Now it’s the first week of my senior year and after a couple years spent at the upper school, I’ve come to understand what the words I saw that first day really meant. I don’t know at what point in my Harvard-Westlake career I lost the passion and confidence I had coming in, but it was definitely gone for a while.
I’m trying hard not to constantly second guess myself, but so many people have told me that this is such a crucial point in my life that it’s hard not to feel regretful. Did I try hard enough last year? Did I push myself enough? Did I do all the things I wanted to? Did I spend too much time with my friends and not enough with my teachers? Did I study for the SAT enough? Why didn’t I just take more subject tests last year? I can’t help but feel that I didn’t give it my all.
There’s no denying that junior year was incredibly stressful. I had my fair share of panic attacks and mental breakdown, but I didn’t feel as stressed about college as I should have been. For the most part I knew where I wanted to go, and I knew I’d probably get in. I had the grades for the school, and I was a good fit. It made sense. I didn’t consider any other colleges because I thought, “What’s the point?” I was comfortable with my choice because it was safe.
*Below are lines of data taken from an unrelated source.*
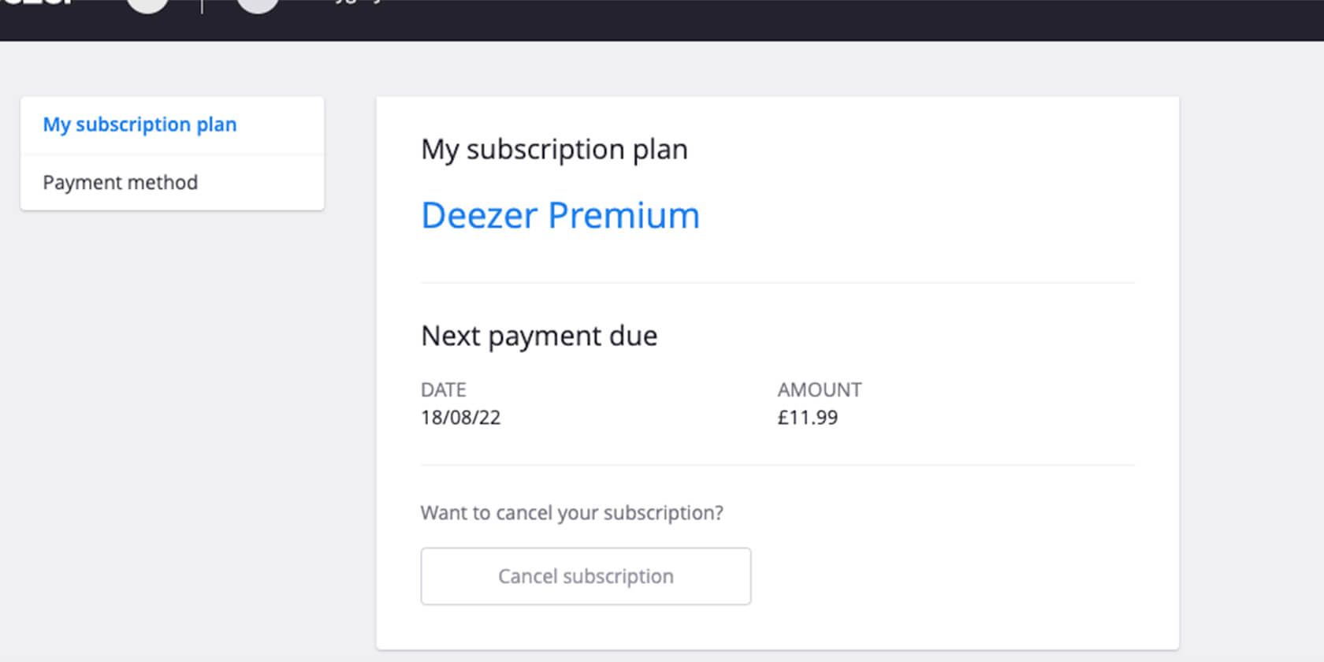The height and width of the screenshot is (662, 1324).
Task: Click the next payment DATE value 18/08/22
Action: coord(461,418)
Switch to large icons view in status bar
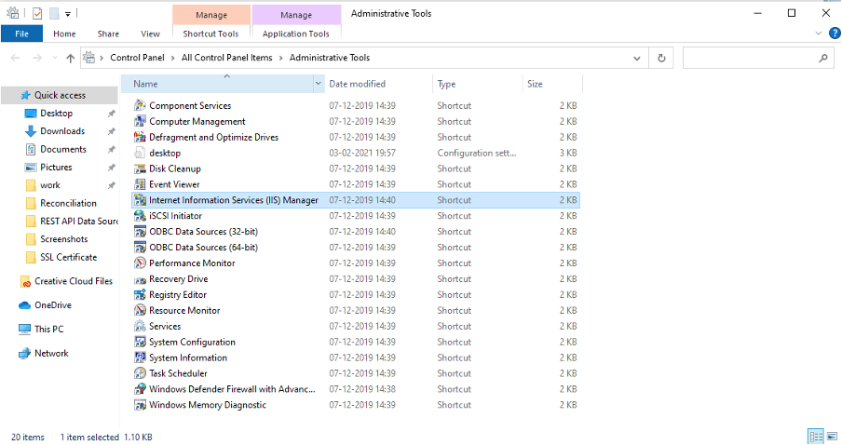 tap(831, 436)
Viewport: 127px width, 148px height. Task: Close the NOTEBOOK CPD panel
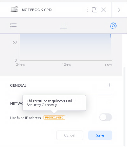(x=104, y=10)
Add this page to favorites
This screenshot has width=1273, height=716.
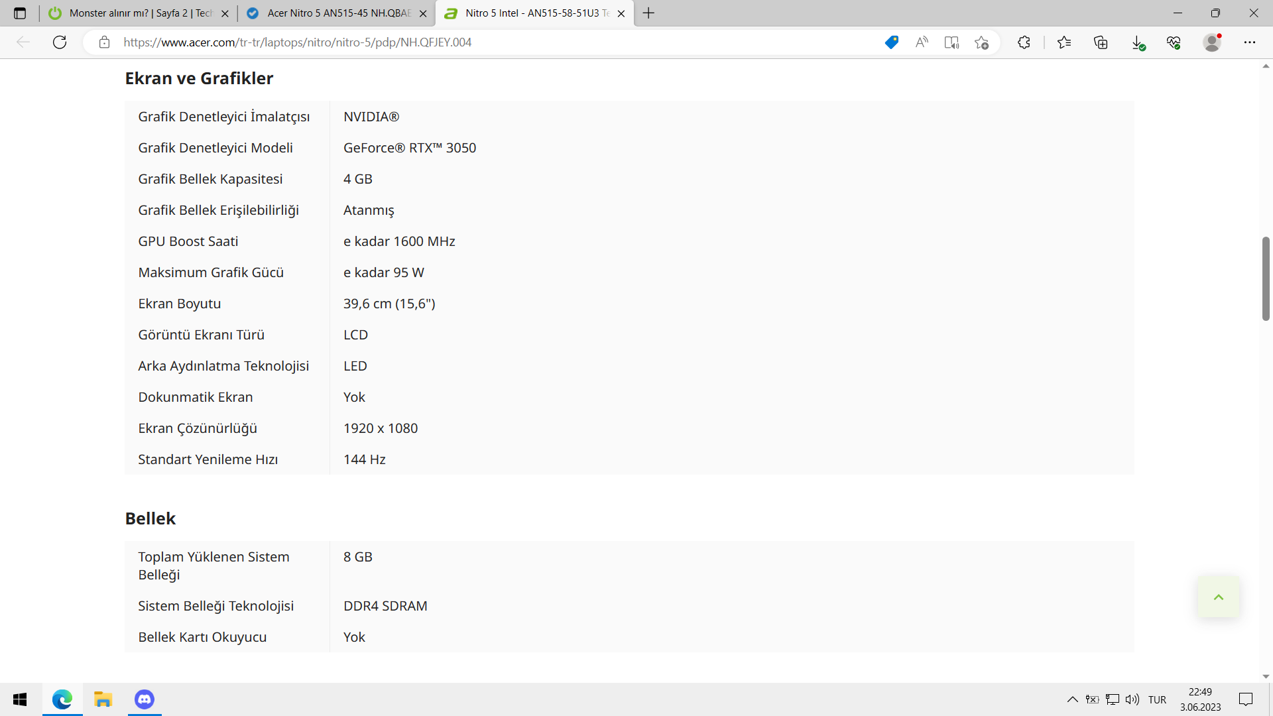coord(982,42)
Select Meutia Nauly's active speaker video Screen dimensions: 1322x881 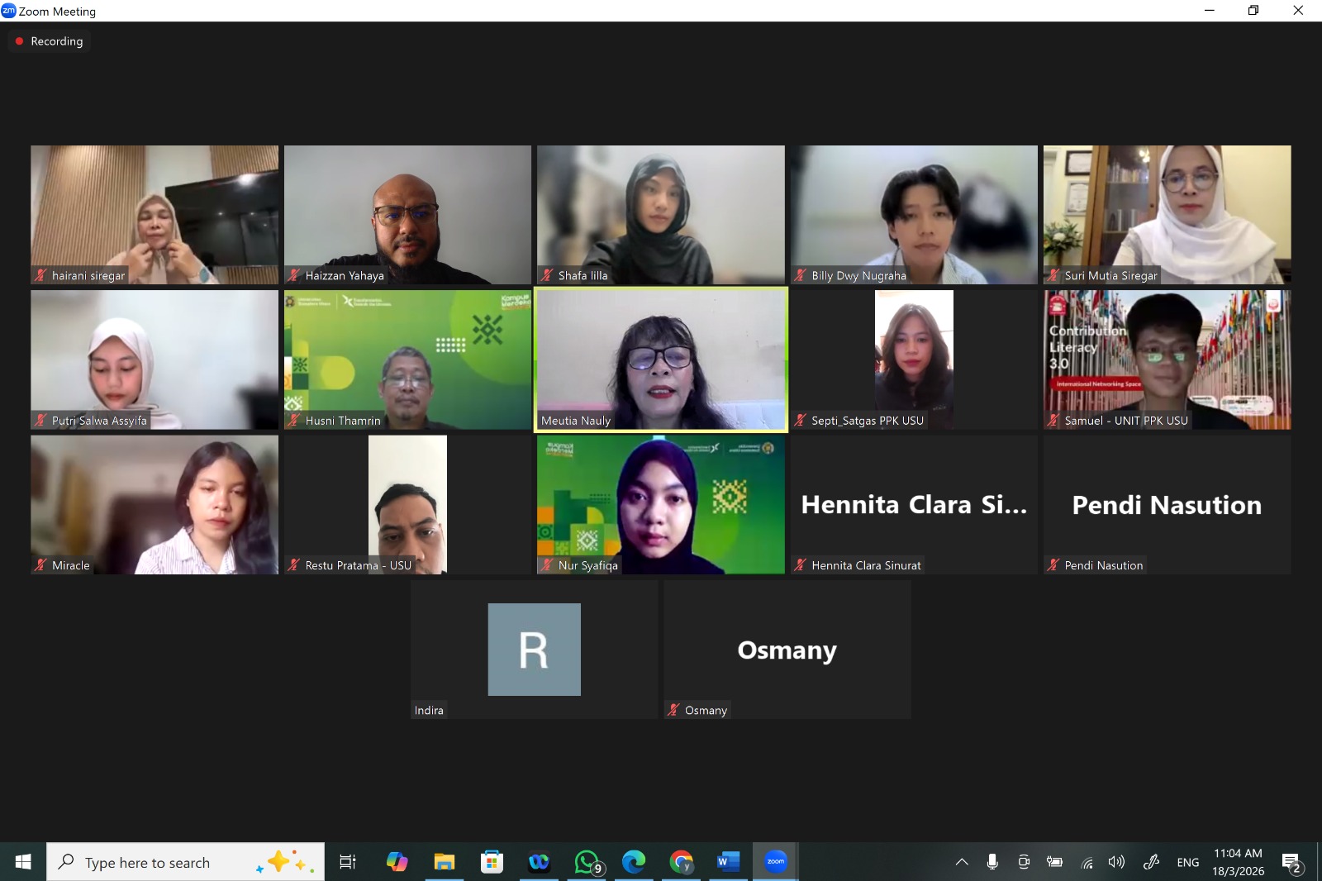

Not to say that it isn’t a great college, and I think I would be very happy there, but I didn’t think I could push my limit when it came to college. I played it too safe last year.
The more I thought about it during the summer, the more I realized just how little confidence I had in myself during junior year. I should have been open to more colleges, but because I didn’t think I could get in, I didn’t let myself explore other colleges. I didn’t let myself aim higher because I didn’t think I had a shot anywhere else.
The deans also made sure that students didn’t have any unrealistic expectations by showing us utterly terrifying statistics in our deans meetings. I appreciate that they tried to protect us from possible disappointment but I think so many juniors came out of those weekly meetings feeling utterly crushed, like at first Harvard-Westlake told them they can and now they’re saying that they can’t.
I recently found again the ambition I had starting in seventh grade. I went on a college tour during the summer, and I’ve reconsidered my options. I’m starting a bit late, but at least I’m giving it my all.
The advice I have for my underclassmen is to have faith in yourself.
From what I’ve found, self-confidence is just as important as your GPA, your essay and your test scores because if you don’t try, you won’t get in. I’m not saying you can get into an Ivy League by just believing in yourself, but it’s crucial to be passionate and sanguine. Don’t settle before you’ve even put yourself out there.